Задания для выполнения:
a – В каком году, согласно тексту об истории новогодней елки в России, Петр I издал указ об украшении улиц и ворот хвойными ветками и деревьями?
b – Выведите без изменений фрагмент текста об истории новогодней елки в России, начиная со слов «Елка, подарки под» и заканчивая словами «исследования петербургских филологов.».
c – Продолжите текст об истории новогодней елки в России с того места, на котором он заканчивается.

Исходный отрывок:
Елка, подарки под ней, Дед Мороз и Снегурочка – все это обязательная часть детских воспоминаний фактически любого из нас. Именно поэтому у большинства современных людей есть внутреннее убеждение, что хвойное деревце на Новый год в России наряжали «испокон веку» (по крайней мере – уж точно со времен Петра Великого!). Однако это не совсем так; точнее – совсем не так. Мы расскажем о некоторых малоизвестных фактах из истории празднования Нового года в России, опираясь на недавние исследования петербургских филологов.

Где же «родилась елочка»?
Действительно: в 1699 году Петр I, известный своей тягой к изменениям и заимствованиям, издал Указ, в котором жителям городов и сел предписывалось украшать улицы и ворота домов хвойными ветками и деревьями. Однако дело в том, что после смерти царя-реформатора так и не прижившийся иноземный обычай был основательно забыт. Перед Новым годом елками продолжали украшать лишь ворота и крыши кабаков и питейных заведений, по которым их легко можно было опознать (отсюда, кстати, и пошло выражение «быть под елкой», то есть «навеселе»).
Стоит отметить, что хвойные деревья могли использоваться во время других праздников или ритуальных действий – вовсе не обязательно в новогодний или рождественский период. К примеру, в некоторых регионах (в том числе и в Симбирской губернии) еловыми ветками покрывали путь на кладбище во время похорон – для того, чтобы «покойник не приходил и не пугал» (во сне или наяву).
Даже в первой половине 19 века обычай наряжать елку на Новый год и Рождество воспринимался у нас как чужая, немецкая традиция. К примеру, в 1842 году в одном из журналов для детей, издававшемся писательницей Александрой Ишимовой, сообщается: «Теперь во многих домах русских принят обычай немецкий: накануне праздника, тихонько от детей, приготовляют елку; это значит: украшают это вечнозеленое деревцо как только возможно лучше, цветами и лентами, навешивают на ветки грецкие вызолоченные орехи, красненькие, самые красивые яблоки, кисти вкусного винограда и разного рода искусно сделанные конфеты».
Это означает, что, например, детство Пушкина и Лермонтова было лишено привычных нам новогодних атрибутов.
И лишь постепенно, в течение нескольких десятилетий, елка стала тем элементом новогоднего праздника, без которого стало немыслимым детство сначала богатых горожан, а затем и вообще любого жителя Российской империи.

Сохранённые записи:
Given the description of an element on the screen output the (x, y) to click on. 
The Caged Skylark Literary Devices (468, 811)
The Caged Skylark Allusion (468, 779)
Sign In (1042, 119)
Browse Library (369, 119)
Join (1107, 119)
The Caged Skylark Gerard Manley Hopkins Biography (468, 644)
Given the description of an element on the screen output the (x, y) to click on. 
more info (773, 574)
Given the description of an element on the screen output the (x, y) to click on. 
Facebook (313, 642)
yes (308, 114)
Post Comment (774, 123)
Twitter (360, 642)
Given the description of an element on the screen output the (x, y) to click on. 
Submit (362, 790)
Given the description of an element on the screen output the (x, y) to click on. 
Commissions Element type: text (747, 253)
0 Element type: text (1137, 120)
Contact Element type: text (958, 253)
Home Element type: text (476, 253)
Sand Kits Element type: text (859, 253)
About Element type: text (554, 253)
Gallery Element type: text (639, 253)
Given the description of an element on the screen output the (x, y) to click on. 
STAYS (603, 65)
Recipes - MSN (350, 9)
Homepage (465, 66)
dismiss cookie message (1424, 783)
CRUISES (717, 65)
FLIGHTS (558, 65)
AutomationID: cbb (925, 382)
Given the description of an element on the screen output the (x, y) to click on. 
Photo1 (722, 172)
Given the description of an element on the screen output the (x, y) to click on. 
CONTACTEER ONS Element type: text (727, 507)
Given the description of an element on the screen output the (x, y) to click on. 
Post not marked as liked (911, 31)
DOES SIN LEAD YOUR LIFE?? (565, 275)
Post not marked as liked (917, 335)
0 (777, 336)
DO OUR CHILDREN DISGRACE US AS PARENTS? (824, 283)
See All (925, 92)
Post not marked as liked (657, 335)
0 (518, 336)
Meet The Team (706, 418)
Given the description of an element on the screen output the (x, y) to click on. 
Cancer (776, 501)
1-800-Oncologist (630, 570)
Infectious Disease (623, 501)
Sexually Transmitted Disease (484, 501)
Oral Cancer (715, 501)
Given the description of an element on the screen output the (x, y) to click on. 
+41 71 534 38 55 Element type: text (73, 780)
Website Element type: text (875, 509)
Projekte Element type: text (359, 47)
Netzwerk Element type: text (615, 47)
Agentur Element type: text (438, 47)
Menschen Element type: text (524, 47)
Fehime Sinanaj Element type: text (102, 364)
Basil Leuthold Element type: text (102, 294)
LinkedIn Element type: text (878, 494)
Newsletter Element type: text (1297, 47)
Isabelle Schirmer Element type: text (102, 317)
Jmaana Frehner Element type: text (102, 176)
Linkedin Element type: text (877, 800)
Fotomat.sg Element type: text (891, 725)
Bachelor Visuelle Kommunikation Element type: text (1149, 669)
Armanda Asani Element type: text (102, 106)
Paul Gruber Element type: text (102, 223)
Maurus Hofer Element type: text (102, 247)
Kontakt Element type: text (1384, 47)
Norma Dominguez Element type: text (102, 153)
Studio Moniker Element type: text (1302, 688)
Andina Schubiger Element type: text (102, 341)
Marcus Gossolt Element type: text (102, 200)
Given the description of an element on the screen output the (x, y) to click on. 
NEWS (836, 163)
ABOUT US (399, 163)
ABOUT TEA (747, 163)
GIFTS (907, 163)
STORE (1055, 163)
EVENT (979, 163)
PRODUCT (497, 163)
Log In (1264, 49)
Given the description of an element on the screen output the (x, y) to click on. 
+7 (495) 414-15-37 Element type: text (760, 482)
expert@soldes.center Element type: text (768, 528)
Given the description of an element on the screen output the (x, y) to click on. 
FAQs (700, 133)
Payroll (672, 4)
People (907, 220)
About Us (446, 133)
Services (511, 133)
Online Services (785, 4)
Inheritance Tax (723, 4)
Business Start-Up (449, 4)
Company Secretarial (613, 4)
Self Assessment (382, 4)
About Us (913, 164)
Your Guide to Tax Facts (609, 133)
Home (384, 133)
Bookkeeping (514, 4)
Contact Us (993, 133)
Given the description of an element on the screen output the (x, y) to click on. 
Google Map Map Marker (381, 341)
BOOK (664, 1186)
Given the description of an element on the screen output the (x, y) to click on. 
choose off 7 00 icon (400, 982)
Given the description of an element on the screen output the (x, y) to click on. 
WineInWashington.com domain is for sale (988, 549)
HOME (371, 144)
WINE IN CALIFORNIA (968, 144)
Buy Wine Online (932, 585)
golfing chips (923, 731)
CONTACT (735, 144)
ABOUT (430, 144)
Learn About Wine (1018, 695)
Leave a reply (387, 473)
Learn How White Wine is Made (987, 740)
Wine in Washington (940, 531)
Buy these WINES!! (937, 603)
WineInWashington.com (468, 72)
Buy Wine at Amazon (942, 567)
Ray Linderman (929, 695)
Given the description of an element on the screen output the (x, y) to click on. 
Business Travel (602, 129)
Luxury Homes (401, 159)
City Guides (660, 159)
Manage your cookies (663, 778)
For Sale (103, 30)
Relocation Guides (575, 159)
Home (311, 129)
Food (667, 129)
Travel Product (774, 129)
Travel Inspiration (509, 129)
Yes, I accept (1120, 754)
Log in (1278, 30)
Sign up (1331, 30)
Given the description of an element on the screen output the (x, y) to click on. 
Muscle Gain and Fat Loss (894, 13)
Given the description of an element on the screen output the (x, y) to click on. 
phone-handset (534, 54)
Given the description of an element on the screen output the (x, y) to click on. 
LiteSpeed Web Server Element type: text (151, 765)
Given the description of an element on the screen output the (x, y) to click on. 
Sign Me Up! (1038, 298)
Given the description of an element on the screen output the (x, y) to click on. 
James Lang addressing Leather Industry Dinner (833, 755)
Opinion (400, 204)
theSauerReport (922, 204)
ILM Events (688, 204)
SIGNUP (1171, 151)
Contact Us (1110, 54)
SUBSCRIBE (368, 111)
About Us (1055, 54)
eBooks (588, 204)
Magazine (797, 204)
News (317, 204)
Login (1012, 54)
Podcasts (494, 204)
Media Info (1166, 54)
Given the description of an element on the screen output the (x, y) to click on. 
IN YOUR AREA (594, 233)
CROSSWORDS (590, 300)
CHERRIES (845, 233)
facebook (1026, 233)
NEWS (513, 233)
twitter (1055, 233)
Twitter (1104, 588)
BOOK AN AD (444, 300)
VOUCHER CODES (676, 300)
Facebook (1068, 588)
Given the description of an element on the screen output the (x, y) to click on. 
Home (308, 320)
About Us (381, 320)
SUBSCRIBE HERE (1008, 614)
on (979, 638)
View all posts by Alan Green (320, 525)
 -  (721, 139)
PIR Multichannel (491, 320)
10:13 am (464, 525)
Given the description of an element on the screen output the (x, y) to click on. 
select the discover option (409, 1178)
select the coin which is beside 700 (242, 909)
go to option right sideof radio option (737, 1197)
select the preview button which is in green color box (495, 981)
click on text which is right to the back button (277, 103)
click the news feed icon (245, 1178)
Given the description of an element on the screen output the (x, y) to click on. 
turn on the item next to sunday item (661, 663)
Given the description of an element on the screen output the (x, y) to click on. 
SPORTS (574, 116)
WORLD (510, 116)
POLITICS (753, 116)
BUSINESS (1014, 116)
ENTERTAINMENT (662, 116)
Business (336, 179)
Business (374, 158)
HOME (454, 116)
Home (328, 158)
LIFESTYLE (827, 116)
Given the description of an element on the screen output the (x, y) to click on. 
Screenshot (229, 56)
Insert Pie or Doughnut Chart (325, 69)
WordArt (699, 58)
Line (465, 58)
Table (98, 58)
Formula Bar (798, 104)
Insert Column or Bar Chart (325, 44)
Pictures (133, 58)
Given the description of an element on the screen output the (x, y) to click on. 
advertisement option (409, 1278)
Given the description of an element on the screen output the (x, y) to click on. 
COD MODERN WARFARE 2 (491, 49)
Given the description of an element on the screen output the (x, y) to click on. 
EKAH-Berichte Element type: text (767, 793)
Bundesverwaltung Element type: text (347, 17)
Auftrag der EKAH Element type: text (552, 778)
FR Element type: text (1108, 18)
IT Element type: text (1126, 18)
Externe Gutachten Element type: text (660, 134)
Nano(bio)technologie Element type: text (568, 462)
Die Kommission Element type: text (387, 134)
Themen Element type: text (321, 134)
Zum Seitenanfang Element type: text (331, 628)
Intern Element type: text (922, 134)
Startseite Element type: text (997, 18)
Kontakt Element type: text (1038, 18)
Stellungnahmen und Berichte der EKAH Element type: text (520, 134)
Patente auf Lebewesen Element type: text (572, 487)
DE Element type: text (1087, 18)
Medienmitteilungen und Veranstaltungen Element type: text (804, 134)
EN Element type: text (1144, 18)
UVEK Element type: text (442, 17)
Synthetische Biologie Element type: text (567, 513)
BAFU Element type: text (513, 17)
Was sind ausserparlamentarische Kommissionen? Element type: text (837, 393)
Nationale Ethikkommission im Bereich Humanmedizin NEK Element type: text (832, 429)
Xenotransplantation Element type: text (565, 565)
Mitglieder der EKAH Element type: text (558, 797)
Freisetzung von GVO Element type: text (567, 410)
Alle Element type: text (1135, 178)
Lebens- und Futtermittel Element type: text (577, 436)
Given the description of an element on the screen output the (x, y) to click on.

Письменные ответы:
a – В 1699 году.

b –
Елка, подарки под ней, Дед Мороз и Снегурочка – все это обязательная часть детских воспоминаний фактически любого из нас. Именно поэтому у большинства современных людей есть внутреннее убеждение, что хвойное деревце на Новый год в России наряжали «испокон веку» (по крайней мере – уж точно со времен Петра Великого!). Однако это не совсем так; точнее – совсем не так. Мы расскажем о некоторых малоизвестных фактах из истории празднования Нового года в России, опираясь на недавние исследования петербургских филологов.

c –
Елка в СССР
После революции 1917 года обычай наряжать новогоднюю елку неожиданно оказался на грани гибели. В 1922 году была проведена кампания по изменению праздника Рождества Христова в «комсомольское рождество» (или: «комсвятки»). А в 1925 году Рождество было вообще отменено, а вместе с ним и «рождественское дерево». Уже в конце 1924 года «Красная газета» писала: «В этом году заметно, что рождественские предрассудки почти прекратились. На базарах почти не видно елок – мало становится бессознательных людей».
В результате в детских садах и школах елки в праздничный период перестали устанавливаться, а вместо них устраивались «антирождественские вечера» (на них дети разучивали куплеты, например, с такими строчками: «Динь-бом, динь-бом, больше в церковь не пойдем!»).
Елки «ушли в подполье» и, по воспоминаниям современников, если и устраивались, то тайно и с осторожностью.
И только в 1935 году курс снова изменился: после публикации в центральной газете «Правда», в которой был объявлен призыв в срочном порядке устраивать под Новый год коллективные елки для детей, ситуация в корне изменилась. Если ранее осуждению подвергались те, кто следовал «поповской пропаганде», то теперь высмеивались те, кто мешал «людям весе-литься» на Новый год (отдаленный намек на это можно уловить в сюжете известного кинофильма «Карнавальная ночь»).
Елка приобрела статус официального символа празднования Нового года, а ее изначальная связь с Рождеством, которая, например, наблюдалась у немцев, постепенно забылась.
Как ни странно, образ белобородого и красноносого старика, приносящего и саму елку, и подарки под нее (как и его неразлучная спутница – Снегурочка), – это также во многом продукт мифологии, подробно разработанной лишь в середине 19 века.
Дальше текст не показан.